• [WHAT THE TASK ASKS] Quote each record exactly, please, leaving none out.

• [Stored data]
====================

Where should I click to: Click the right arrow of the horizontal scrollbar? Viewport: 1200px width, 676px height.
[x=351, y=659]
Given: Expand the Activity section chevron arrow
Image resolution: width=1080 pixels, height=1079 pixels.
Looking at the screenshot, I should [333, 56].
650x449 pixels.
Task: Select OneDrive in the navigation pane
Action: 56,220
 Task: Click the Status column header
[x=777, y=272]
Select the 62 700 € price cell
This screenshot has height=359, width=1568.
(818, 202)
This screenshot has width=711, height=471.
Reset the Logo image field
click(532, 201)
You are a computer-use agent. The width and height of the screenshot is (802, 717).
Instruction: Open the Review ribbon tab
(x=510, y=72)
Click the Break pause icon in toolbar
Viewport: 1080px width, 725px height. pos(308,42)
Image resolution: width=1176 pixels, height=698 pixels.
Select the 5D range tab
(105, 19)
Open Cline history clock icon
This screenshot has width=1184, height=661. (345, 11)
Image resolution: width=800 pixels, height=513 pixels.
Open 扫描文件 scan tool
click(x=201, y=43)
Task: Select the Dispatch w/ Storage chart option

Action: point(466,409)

====================

• [RESULT]
Where should I click to: Click the right arrow of the horizontal scrollbar? Viewport: 1200px width, 676px height.
[x=351, y=659]
Given: Expand the Activity section chevron arrow
Image resolution: width=1080 pixels, height=1079 pixels.
Looking at the screenshot, I should [333, 56].
650x449 pixels.
Task: Select OneDrive in the navigation pane
Action: 56,220
 Task: Click the Status column header
[x=777, y=272]
Select the 62 700 € price cell
This screenshot has height=359, width=1568.
(818, 202)
This screenshot has width=711, height=471.
Reset the Logo image field
click(532, 201)
You are a computer-use agent. The width and height of the screenshot is (802, 717).
Instruction: Open the Review ribbon tab
(x=510, y=72)
Click the Break pause icon in toolbar
Viewport: 1080px width, 725px height. pos(308,42)
Image resolution: width=1176 pixels, height=698 pixels.
Select the 5D range tab
(105, 19)
Open Cline history clock icon
This screenshot has width=1184, height=661. (345, 11)
Image resolution: width=800 pixels, height=513 pixels.
Open 扫描文件 scan tool
click(x=201, y=43)
Task: Select the Dispatch w/ Storage chart option

Action: point(466,409)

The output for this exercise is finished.